**Exercise aim:**
Look below for the line containing "You are a computer-use agent." and the line containing "Instruction: Toggle Delete"; repeat exactly those two lines and all lines between them, and nothing else.

**Supplied data:**

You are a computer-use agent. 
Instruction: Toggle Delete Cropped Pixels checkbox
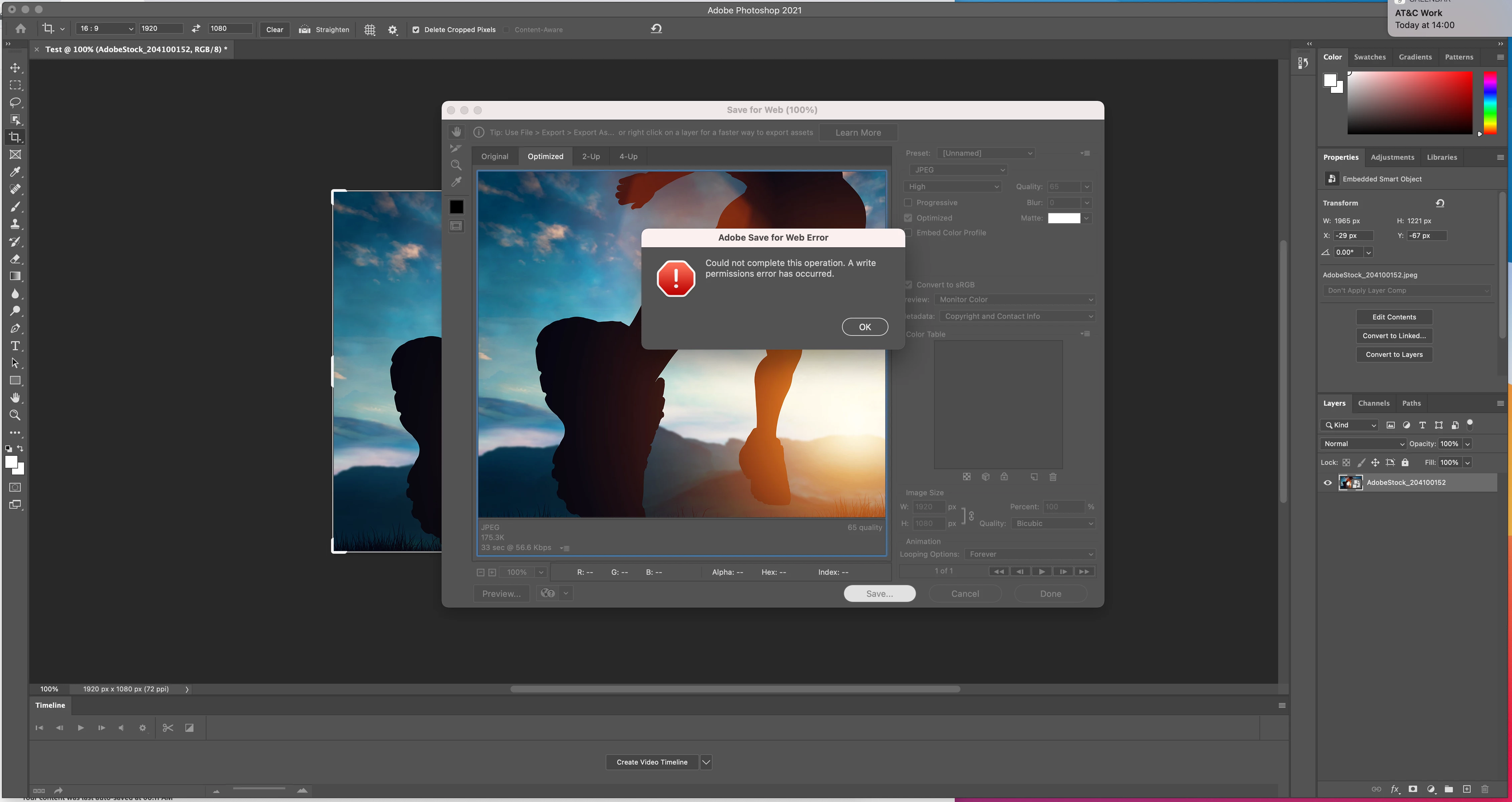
---
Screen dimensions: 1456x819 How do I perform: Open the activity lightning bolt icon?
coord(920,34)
==
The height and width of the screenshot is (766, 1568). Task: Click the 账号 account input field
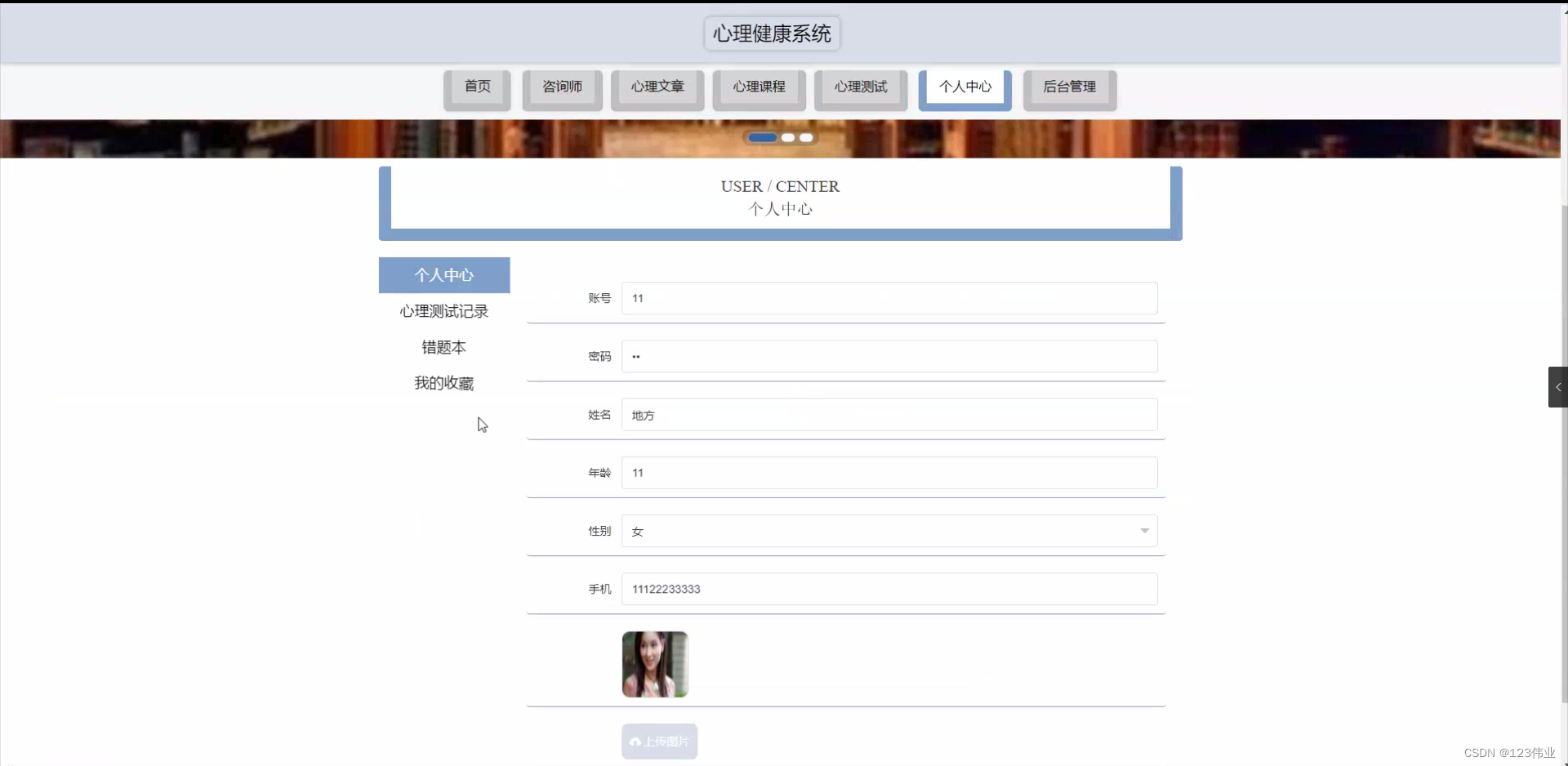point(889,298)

**Reply to the task:**
You are a computer-use agent. 
Instruction: Toggle Delete Cropped Pixels checkbox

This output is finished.